Harpos Football Club, known as Harpos FC, is an American amateur soccer club based in Boulder, Colorado who play in the United States Adult Soccer Association. The team, founded by former undergraduates of the University of Colorado, has won 31 trophies since 2008 including the Breckenridge Tournament, City of Boulder, Colorado Premier League, Copa Alianza Denver, Premier Arena Soccer League Rocky Mountain Division, USSSA Colorado State Cup and Vail Invitational Tournament.

History 
The club reached the second round of the 2015 Lamar Hunt U.S. Open Cup, defeating BYU Cougars in a shootout 4–2 in the first round.

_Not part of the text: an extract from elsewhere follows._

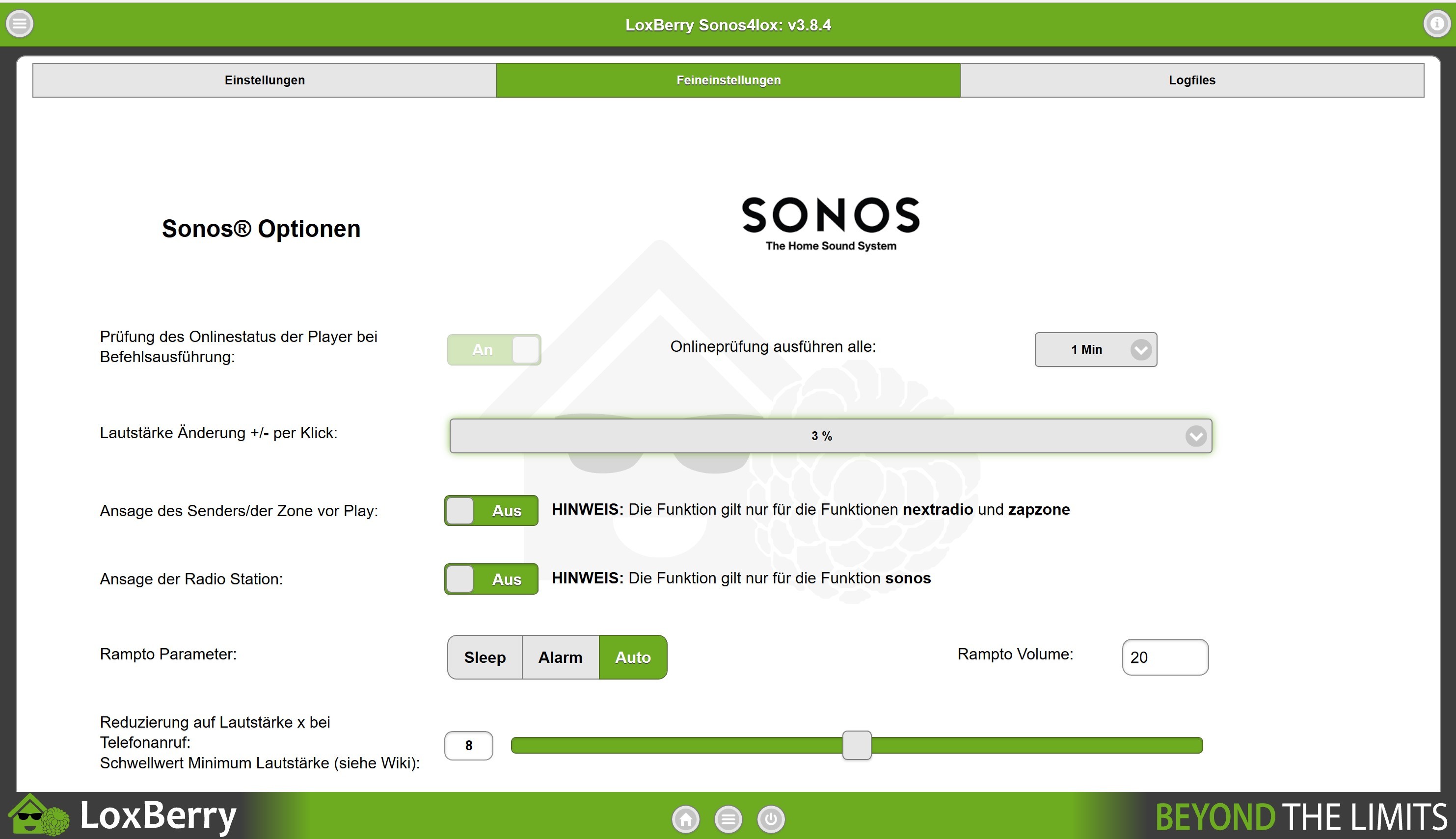
Task: Click the info icon in header
Action: [1436, 24]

The team lost to Colorado Springs Switchbacks 2–1 in the second round.

In 2016 HFC again reached the second round of the 2016 Lamar Hunt U.S. Open Cup, defeating Albuquerque Sol FC 2–0 in the first round. In the second round, HFC lost to Colorado Springs Switchbacks 1–0.

In mid-2019, the club partnered with another local side, FC Boulder, and began to incorporate its brand into the former's programming and logo. Later that year, the newly named "FC Boulder Harpos" took part in the 2020 U.S. Open Cup Qualification tournament. In November, the team won its third round match against Colorado Rovers S.C. to qualify for the final tournament.

In 2020, the partnership with FC Boulder concluded, in part due to the Covid global pandemic, and the club became Harpos FC again. 

In 2021, Harpos FC joined the United States Adult Soccer Association USASA and will play in the newly minted best competition in the state, Colorado Super League. Harpos FC is awaiting word from U.S. Soccer on being selected (or not) as one of the 24 (instead of 101 teams), who will compete in the abbreviated version of the 107th Lamar Hunt U.S. Open Cup.